Menurut Fahira, masalah PT 20 persen ini menjadi persoalan besar bangsa Indonesia khususnya dalam kehidupan berdemokrasi. Sebab, salah satu tujuan demokrasi di tanah air adalah kesetaraan hak warga negara dalam berpolitik.
“Tapi dihalang-halangi oleh aturan itu (PT 20 persen). Saya melihat ada kesenjangan sangat luar biasa antara keinginan para pembuat undang-undang pemilu dengan kehendak publik luas agar ambang batas ini dihapuskan,” terang perempuan yang duduk di Komite II DPD RI ini.
Fahira menganggap, makna PT sudah disalahpahami. Lantaran penerapan PT 20% dalam pemilu dimaknai publik hanya sebagai alat untuk menentukan parpol mana saja yang boleh atau berhak mengusung capres atau cawapresnya.

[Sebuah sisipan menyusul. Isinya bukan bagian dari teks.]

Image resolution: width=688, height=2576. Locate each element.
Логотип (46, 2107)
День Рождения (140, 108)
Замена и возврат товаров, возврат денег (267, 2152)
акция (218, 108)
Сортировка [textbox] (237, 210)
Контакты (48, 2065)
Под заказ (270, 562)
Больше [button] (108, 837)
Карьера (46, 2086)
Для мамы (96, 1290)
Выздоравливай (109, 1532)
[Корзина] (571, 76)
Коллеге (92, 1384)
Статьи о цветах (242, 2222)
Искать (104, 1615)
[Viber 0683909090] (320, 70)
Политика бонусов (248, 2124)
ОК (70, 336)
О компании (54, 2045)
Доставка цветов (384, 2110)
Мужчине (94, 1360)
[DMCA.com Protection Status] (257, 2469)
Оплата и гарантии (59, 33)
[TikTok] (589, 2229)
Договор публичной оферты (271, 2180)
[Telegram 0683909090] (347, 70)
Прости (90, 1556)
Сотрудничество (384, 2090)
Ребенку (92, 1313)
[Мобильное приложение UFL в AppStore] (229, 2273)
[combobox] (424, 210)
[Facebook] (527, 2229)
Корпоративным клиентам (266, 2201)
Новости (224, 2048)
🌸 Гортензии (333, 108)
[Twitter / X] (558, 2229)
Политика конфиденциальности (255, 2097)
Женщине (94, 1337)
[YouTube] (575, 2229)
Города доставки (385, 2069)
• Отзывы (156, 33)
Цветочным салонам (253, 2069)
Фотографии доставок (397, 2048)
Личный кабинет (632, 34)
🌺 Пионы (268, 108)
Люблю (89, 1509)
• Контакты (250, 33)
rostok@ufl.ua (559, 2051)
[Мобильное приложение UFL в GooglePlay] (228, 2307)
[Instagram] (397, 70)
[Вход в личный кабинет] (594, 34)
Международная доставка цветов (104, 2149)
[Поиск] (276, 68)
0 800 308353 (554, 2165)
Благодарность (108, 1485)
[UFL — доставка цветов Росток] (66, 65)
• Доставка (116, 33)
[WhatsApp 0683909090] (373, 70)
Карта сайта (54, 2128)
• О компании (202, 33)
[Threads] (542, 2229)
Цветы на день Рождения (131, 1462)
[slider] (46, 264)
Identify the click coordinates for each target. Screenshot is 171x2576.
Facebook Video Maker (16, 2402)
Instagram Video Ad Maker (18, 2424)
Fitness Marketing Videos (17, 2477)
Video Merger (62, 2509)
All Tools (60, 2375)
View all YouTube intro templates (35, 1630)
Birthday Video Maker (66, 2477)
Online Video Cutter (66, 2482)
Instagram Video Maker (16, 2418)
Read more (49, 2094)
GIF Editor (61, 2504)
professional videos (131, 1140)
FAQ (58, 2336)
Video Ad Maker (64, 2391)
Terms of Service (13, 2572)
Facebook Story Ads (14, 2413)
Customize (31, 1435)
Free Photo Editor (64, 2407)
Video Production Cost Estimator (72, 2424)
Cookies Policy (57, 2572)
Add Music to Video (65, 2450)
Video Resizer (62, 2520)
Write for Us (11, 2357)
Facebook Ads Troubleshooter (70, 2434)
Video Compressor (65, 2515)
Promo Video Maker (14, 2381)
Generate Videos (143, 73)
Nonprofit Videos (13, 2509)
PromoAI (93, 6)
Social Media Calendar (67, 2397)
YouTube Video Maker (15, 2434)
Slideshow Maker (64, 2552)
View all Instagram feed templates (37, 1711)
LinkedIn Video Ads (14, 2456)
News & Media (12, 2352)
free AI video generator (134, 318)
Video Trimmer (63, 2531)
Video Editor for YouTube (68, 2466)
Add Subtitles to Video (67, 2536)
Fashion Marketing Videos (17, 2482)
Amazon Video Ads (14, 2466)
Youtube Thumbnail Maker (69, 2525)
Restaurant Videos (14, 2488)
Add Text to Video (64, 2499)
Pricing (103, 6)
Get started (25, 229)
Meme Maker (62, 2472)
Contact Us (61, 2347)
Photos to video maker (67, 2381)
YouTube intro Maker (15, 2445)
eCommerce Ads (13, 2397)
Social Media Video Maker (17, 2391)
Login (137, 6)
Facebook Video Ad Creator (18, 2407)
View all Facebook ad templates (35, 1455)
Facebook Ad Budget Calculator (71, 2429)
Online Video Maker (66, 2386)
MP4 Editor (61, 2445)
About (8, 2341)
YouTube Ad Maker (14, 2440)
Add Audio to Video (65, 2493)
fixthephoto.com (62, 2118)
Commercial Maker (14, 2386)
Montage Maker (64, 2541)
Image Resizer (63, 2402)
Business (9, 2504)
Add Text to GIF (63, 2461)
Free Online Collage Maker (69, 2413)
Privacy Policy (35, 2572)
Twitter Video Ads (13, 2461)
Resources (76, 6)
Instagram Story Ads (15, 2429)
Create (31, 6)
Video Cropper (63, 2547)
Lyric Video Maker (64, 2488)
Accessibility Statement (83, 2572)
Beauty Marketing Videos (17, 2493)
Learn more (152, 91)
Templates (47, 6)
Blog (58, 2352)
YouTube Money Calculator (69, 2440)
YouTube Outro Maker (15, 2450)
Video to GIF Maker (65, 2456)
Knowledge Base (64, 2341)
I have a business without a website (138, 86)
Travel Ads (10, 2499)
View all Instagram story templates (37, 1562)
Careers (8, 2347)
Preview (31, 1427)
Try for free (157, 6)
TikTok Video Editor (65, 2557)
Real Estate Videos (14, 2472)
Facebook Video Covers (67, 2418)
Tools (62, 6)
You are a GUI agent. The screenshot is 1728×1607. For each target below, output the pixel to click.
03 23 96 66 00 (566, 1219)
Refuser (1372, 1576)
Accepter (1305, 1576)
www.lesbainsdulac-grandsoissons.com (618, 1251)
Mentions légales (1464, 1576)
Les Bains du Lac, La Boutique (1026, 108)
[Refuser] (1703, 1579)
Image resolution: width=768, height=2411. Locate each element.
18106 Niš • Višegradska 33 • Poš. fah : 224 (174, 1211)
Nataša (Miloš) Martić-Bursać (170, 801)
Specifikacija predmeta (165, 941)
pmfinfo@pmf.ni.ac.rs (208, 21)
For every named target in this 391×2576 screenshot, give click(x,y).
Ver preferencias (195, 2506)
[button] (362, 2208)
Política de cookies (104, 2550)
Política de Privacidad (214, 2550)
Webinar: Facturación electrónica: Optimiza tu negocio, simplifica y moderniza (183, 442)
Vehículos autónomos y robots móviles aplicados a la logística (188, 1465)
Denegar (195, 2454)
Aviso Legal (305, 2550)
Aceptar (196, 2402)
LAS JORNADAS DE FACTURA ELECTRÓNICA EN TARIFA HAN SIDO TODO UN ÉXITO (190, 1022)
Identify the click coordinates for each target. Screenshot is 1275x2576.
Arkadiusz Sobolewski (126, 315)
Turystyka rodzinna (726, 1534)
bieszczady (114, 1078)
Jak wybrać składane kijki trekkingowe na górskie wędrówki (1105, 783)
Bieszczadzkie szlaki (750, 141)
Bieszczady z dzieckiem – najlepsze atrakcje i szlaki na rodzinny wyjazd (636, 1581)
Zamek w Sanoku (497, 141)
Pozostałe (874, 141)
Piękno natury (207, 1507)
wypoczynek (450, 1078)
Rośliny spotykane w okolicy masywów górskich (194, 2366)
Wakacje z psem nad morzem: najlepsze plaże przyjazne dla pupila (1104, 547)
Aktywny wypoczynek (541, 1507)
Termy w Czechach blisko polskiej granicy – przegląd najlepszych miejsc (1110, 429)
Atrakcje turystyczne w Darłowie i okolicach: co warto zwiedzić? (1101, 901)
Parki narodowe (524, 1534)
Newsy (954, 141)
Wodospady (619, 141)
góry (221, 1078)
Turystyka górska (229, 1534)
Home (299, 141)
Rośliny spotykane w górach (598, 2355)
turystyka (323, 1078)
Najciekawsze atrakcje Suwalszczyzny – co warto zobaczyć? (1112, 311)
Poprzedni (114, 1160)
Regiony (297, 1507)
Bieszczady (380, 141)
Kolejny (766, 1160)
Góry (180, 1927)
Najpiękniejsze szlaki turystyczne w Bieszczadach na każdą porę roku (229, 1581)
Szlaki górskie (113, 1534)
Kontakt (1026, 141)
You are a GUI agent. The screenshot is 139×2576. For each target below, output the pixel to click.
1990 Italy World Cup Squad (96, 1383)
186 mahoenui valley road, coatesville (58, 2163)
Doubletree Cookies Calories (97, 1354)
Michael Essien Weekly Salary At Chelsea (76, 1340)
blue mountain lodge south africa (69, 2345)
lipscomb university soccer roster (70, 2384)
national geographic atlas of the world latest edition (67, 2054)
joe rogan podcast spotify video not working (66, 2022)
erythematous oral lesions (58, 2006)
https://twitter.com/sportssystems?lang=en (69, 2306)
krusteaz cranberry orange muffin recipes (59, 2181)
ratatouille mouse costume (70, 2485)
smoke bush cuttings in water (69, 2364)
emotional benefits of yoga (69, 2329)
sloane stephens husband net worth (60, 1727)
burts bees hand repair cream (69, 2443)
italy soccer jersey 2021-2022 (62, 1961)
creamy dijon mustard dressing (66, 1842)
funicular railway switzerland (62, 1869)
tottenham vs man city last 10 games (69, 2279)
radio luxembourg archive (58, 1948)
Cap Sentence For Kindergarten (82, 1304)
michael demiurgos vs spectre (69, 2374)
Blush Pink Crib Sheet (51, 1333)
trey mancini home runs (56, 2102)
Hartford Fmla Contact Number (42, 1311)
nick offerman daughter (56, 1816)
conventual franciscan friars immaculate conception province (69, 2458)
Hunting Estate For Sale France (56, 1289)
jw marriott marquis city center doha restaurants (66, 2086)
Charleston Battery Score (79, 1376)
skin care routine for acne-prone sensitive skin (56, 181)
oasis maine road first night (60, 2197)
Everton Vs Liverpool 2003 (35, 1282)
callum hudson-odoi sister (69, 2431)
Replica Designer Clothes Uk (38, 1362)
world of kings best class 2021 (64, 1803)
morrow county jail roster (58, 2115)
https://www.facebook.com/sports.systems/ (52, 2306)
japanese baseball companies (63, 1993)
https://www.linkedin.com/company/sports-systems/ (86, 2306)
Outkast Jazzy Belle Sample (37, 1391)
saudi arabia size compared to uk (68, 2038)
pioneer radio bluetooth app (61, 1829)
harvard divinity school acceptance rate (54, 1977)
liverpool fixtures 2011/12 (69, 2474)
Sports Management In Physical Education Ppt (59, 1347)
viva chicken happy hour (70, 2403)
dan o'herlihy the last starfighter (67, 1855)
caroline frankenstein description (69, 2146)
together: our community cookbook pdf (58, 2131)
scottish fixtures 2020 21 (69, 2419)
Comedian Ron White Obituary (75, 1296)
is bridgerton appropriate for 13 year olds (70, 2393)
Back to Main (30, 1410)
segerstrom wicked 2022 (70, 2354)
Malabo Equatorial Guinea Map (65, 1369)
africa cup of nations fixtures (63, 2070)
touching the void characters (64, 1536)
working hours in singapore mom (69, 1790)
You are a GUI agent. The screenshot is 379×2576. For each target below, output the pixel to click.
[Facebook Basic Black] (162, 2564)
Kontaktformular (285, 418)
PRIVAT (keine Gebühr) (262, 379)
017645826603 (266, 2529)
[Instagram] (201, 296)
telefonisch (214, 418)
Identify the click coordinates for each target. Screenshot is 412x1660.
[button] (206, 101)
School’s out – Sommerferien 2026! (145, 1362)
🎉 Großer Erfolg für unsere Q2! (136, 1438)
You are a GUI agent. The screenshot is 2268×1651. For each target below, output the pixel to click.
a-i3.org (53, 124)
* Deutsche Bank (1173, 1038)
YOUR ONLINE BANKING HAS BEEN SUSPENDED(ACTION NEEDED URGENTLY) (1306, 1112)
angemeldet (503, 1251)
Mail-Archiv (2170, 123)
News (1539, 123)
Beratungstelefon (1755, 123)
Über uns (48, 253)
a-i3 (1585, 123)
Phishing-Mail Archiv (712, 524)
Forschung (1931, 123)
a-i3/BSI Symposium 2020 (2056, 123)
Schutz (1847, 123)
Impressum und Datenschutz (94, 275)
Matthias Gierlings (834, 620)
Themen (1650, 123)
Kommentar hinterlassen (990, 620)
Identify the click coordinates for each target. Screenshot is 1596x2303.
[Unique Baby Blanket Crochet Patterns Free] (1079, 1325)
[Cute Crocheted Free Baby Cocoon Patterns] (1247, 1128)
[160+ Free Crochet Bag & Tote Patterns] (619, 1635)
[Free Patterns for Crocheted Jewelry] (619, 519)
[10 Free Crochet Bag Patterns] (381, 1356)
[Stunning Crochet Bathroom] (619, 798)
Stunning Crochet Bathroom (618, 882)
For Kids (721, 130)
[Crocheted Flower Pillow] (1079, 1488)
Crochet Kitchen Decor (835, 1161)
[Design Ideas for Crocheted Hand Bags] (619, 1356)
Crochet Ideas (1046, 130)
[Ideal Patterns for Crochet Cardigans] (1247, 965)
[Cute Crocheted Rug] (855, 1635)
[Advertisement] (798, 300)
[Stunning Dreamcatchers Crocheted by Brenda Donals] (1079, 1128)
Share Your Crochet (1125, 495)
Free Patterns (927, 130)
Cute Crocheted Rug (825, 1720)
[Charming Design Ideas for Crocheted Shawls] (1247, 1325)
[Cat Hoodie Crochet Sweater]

Menurut anak dari mantan Menteri Tenaga Kerja di Kabinet Reformasi Pembangunan Fahmi Idris ini, situasi seperti itu sangat tidak baik untuk perjalanan bangsa ke depan. DPD RI pun berupaya memadamkan kesalahpahaman PT tersebut.
“Karena kami menangkap dengan jelas keinginan masyarakat agar pilpres 2024 diselenggarakan lebih adil, bermartabat dan berkualitas,” papar Fahira. DPD RI pun telah melakukan judicial review mengenai PT 20% yang terdapat di Pasal 222 di Undang-undang Pemilu ke Mahkamah Konstitusi (MK) dalam perkara Nomor 52/PUU-XX/2022.
Namun ditolak, karena MK menilai DPD RI tidak memiliki kedudukan hukum (legal standing) dalam perkara tersebut. Putusan dibacakan Ketua MK Anwar Usman pada Kamis (7/7) pukul 11.09 WIB. Ketua DPD RI AA LaNyalla Mahmud Mattalitti menyatakan, hal itu adalah kemenangan sementara Oligarki Politik dan Oligarki Ekonomi yang menyandera dan mengatur negara ini.
“Mengapa saya katakan kemenangan sementara? Karena saya akan memimpin gerakan mengembalikan kedaulatan negara ini ke tangan rakyat, sebagai pemilik sah negara ini. Tidak boleh kita biarkan negara ini dikuasai oleh oligarki,” tegas LaNyalla melalui keterangan tertulisnya, Kamis (7/7).
LaNyalla menegaskan, kedaulatan rakyat sudah final dalam sistem yang dibentuk oleh para pendiri bangsa. Tinggal kita sempurnakan. Tetapi kita bongkar total dan porak-porandakan dengan amandemen yang ugal-ugalan pada tahun 1999-2002 silam.
“Dan kita menjadi bangsa yang durhaka kepada para pendiri bangsa. Akibatnya tujuan negara ini bukan lagi memajukan kesejahteraan umum, tetapi memajukan kesejahteraan segelintir orang yang menjadi Oligarki Ekonomi dan Oligarki Politik,” tegas LaNyalla.
Terkait pertimbangan hukum majelis hakim MK, LaNyalla mengaku heran Ketika majelis hakim MK yang menyatakan, Pasal 222 UU Pemilu disebut konstitusional. Padahal nyata-nyata tidak ada ambang batas pencalonan di Pasal 6A Konstitusi.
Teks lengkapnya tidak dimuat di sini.